“Today the world commemorates St. Patrick’s Day by heavy drinking and imagining leprechauns. But St. Patrick (389-461), the great evangelist and hero known for Christianizing the nation of Ireland, deserves better remembrance. After being enslaved and taken from his home in Britain by roaming Irish, God called Patrick to become a bishop and to eventually call the land where he had been a captive to repentance.

Ireland at that time was religiously controlled by the pagan Druids, who sacrificed newborns during the Fall Harvest, to please their bloodthirsty idols (Ezekiel 16:20-21). According to tradition, the Druids and king assembled for an occult festival celebrating the Spring Solstice, at which no other fires were allowed to burn but their own. St. Patrick and a few other Christians ascended a hill (like Elijah before the prophets of Baal in 1 Kings 18:22) and defied the law by building a massive bonfire that all could see.

Patrick was brought before the king where he professed the blood of Christ as the sacrifice for all time and condemned the Druid sacrifices. The queen and many in the court were converted and Patrick baptized thousands. Patrick’s brave testimony effectively ended human sacrifice and slavery in Ireland. Even today, abortion — child sacrifice to the idol of convenience — remains illegal on the Emerald Isle.**

He wrote, “daily I expect to be murdered… But I fear nothing, because of the promises of Heaven.”
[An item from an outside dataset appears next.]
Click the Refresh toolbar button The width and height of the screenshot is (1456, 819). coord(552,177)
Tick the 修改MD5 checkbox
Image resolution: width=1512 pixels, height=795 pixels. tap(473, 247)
His desire was that Christ be remembered, “in the heart of every man who thinks of me; Christ in the mouth of every man who speaks of me, Christ in the eye that sees me, Christ in the ear that hears me.” With the same courage that Patrick drew upon to confront the evil of his time, let us rise to confront the evils of ours with the Word of our testimony and the blood of Lamb, so that Christ’s name is proclaimed over all (Revelation 12:11). Happy Saint Patrick’s Day!”